The restaurant at Tourists — named The Airport Rooms in honor of the previous establishment — boasts a tasty seasonal menu by Greg Thomas. Even better is the ambiance influenced by the objects that they preserved from the original building, like vintage record players and an antique grand piano. It’s the perfect place to relax after a long day on the trails.

To get your ride:

There is biking of all kinds to be done in The Berkshires. In fact, road biking is an amazing way to see the area. But no matter what kind of biking you plan on doing, you’re going to need a ride. I highly suggest paying a visit to Village Bikes, just a 15-minute drive from the hotel, to pick out your bike for the weekend. They stock Bianchi hybrid bikes for both adults and kids.

Alternately, if you’re feeling so inclined they offer tandem bikes. Every rental comes with a bike lock and helmets. Safety first.

For a caffeine charge:

If you’re looking for something a little more artisanal than Cumberland Farms or Dunkin’ Donuts (no judgment) check out Tunnel City Coffee. The caffeine high comes in clutch during the downhills too. The specialty coffee company has been operating out of the northern Berkshires since 1992. The name comes from the landmark Hoosac Tunnel, a piece of infrastructure which set the stage for businesses to set up shop. They roast all of their coffee nearby in the historic Norad Mill of North Adams.

For the best shred:

Does cruising downhill over gnarled roots and dirt while green boughs whip over your helmet sound like heaven? It does to us. So, make your way to the outdoors playground that is Thunder Mountain Bike Park. The last time I went there I hadn’t been in the saddle for a while and they helped me get dialed in proper.

This is a wonderland of paths with all kinds of difficulty levels, meaning fun for the whole family. They’ve even been developing a couple of special challenges for the more experienced riders with experts from Gravity Logic, considered to be the leader in mountain bike track design. Time to flow.

For a carb-load:

Nestled amongst the Berkshire and Taconic Hills in the beautiful Hancock Valley, Ioka Valley Farm is a charming rustic farm that definitely needs to be on your list. Grab one of their delightful pancake meals (nothing fancy — you’re in the country), accompanied by their own homemade maple syrup. You earned the calorie splurge on the trails. Once you’re done eating your fill go out to mingle with their large menagerie of animals — goats, ducks, chickens, rabbits, sheep, pigs, alpacas, and of course, cows.

For road inspiration:

Give the legs a break and learn about how those woods you just tracked through inspired a few of our greatest minds at Arrowhead & Hawthorne House. Back in the 1800s when Herman Melville was penning Moby Dick, there was another author, Nathaniel Hawthorne, just down the road in the Berkshires writing The House of Seven Gables. Their first meeting came when they both ran for cover during a thunderstorm while out on separate hikes (quite the meet-cute). Their friendship became so strong that Melville dedicated Moby Dick to Hawthorne when it was published.

You can visit these places to pay tribute to these literary icons, and maybe even get inspired yourself.

For more calories:

There are a number of shiny new eateries that have popped up in The Berkshires recently with the growing demand and interest for the area’s farm-to-table cuisine. The Mill on the Floss was there before all of them, serving delicious locally sourced dishes for over four decades. Sit down in the lovely restored farmhouse while Chef Suzanne Champagne Ivy, whose family has owned the restaurant since the opening, prepares hearty dishes in their open kitchen.

For the nights:

You aren’t going to be biking at night (please don’t bike at night) so instead go check out the Tanglewood Music Center. Ever since the Boston Symphony started hosting open-air concerts in the Berkshires back in the 1930s and 1940s, the area has become a cultural mecca. The Tanglewood Music Center was built to support those original shows. These days, their stage is home to the world’s most in-demand acts, with upcoming performances by Josh Groban, home town hero James Taylor, and of course the Boston Symphony.

Back at the hotel set the Spotify to “James Taylor” radio and prepare for some sweet dreams.

> Exercises
A) Using the Berkshires travel guide, decide whether each statement agrees with it. Answer yes or no, and quote the words that decide it. (i) Every bike rental at Village Bikes comes with a lock and helmets. (ii) Tunnel City Coffee roasts its coffee in Boston. (iii) Melville dedicated Moby Dick to Hawthorne.
B) According to the Berkshires travel guide, what does the name of Tunnel City Coffee come from?

> Source data
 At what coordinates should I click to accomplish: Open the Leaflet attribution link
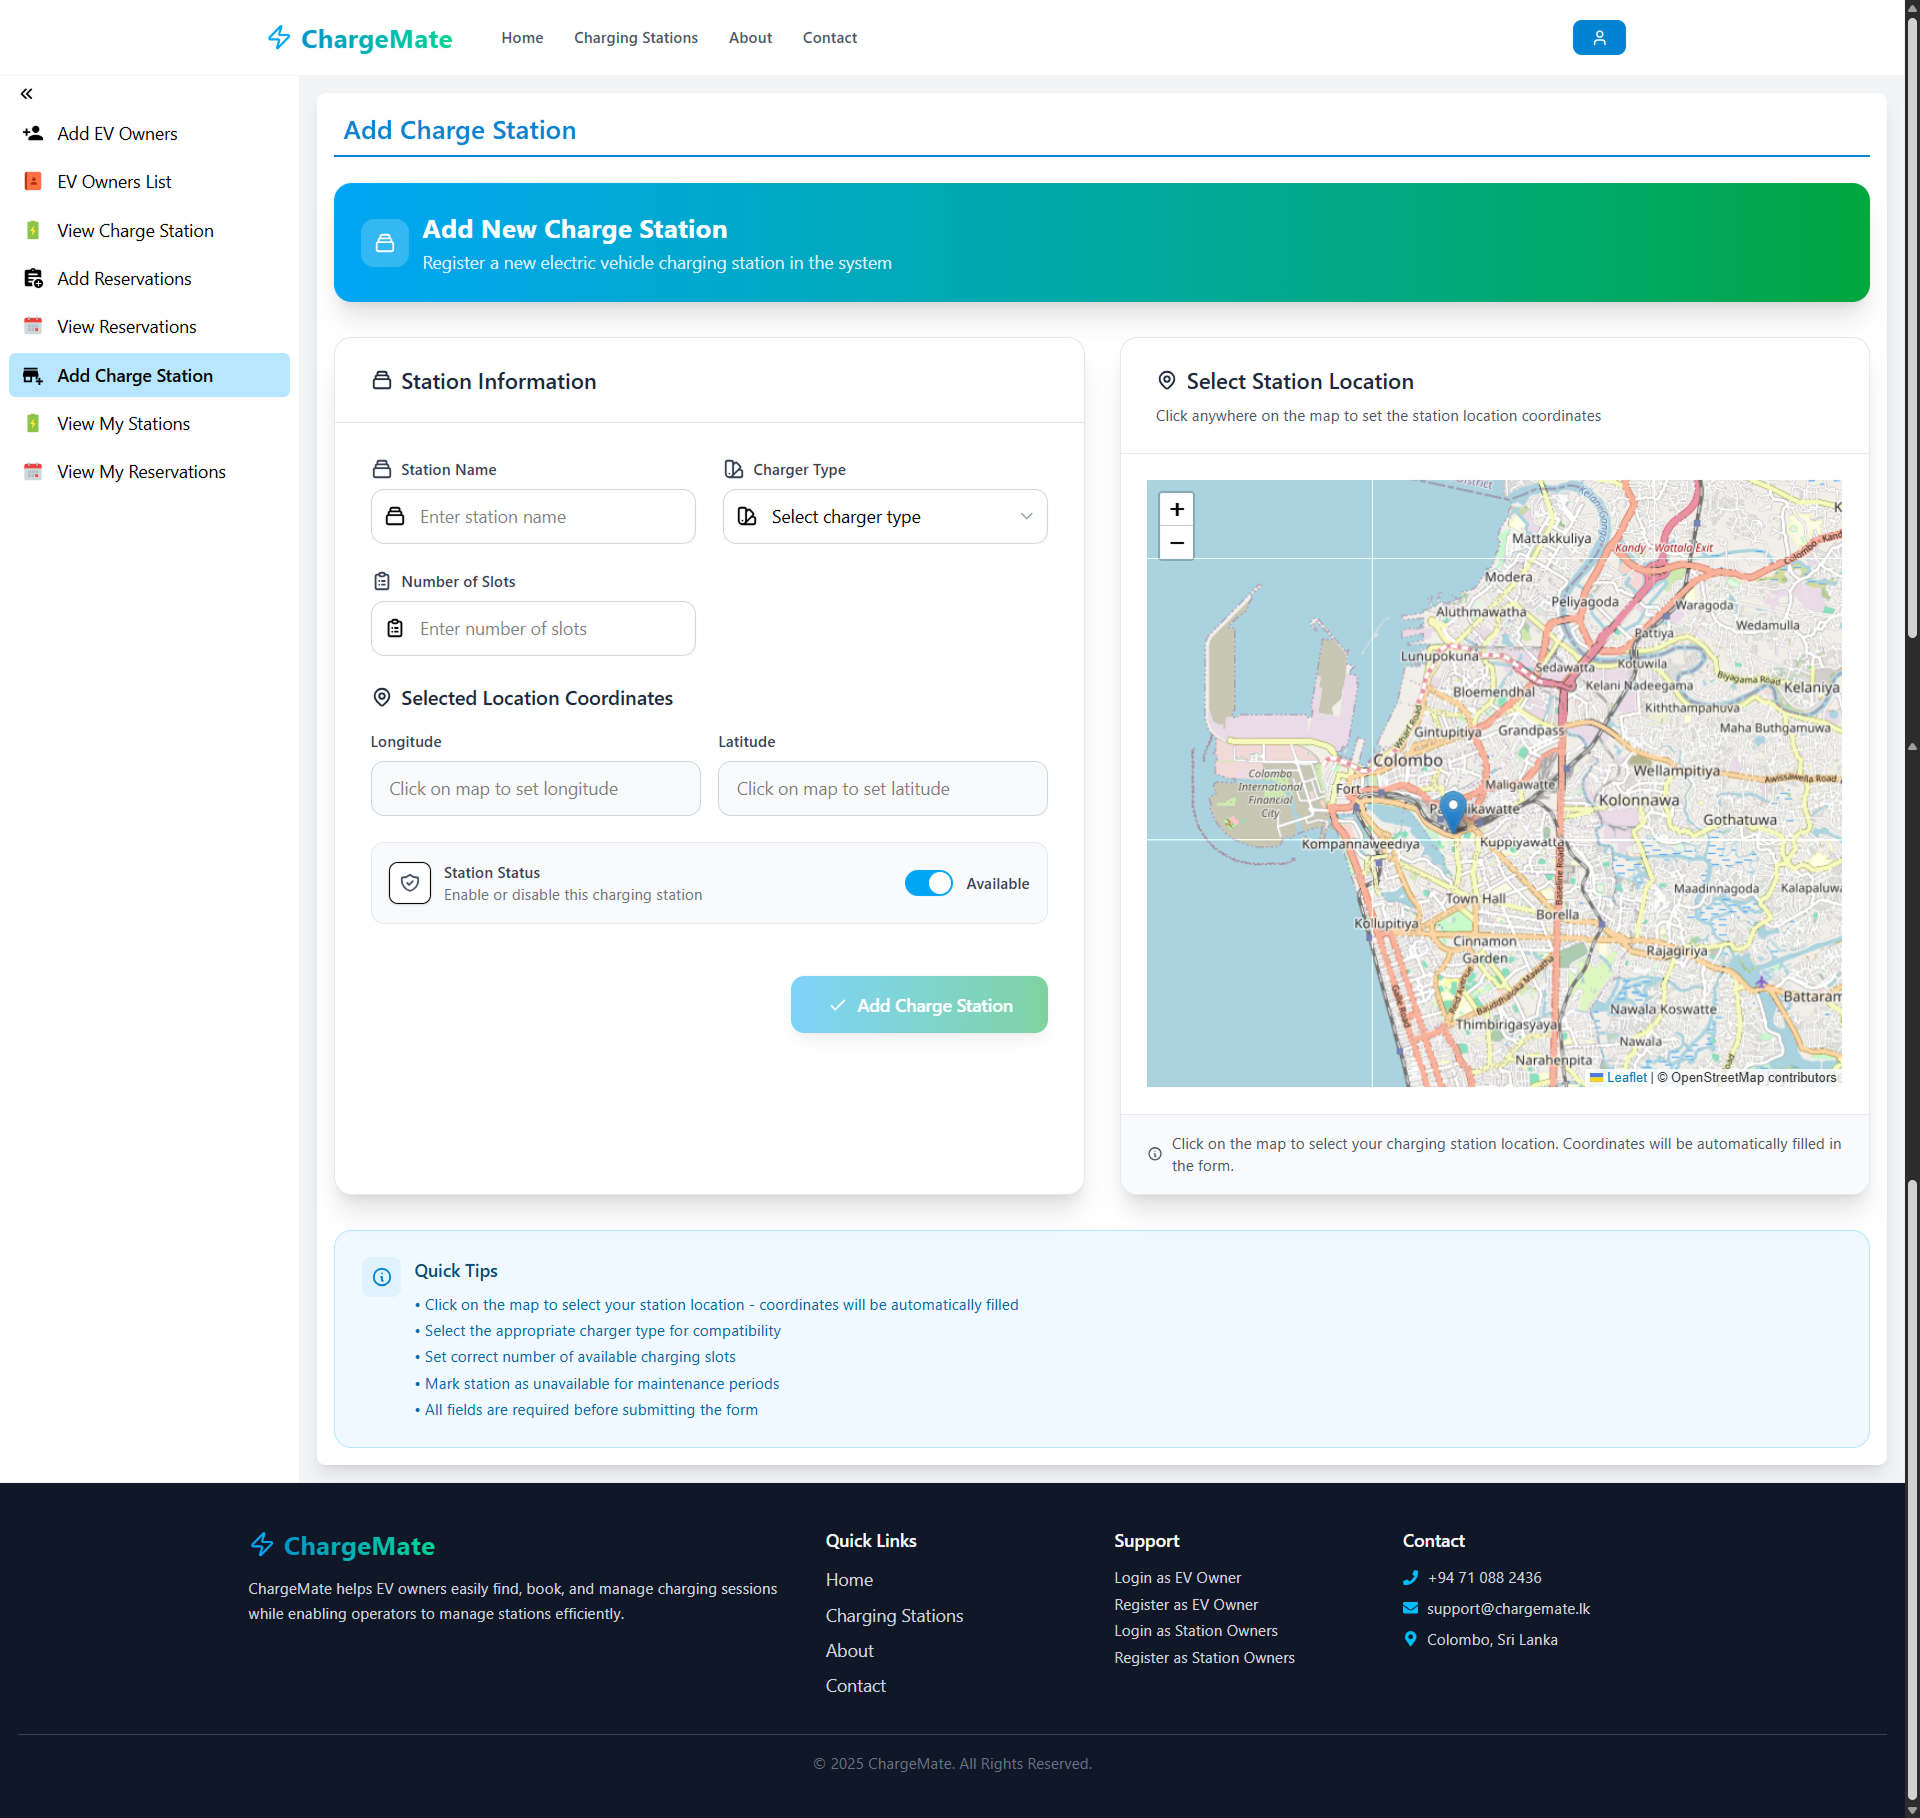pos(1624,1077)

> Results of the exercise
A)
(i) Yes: "Every rental comes with a bike lock and helmets."
(ii) No: "They roast all of their coffee nearby in the historic Norad Mill of North Adams."
(iii) Yes: "Melville dedicated Moby Dick to Hawthorne when it was published."

B) The name comes from the landmark Hoosac Tunnel.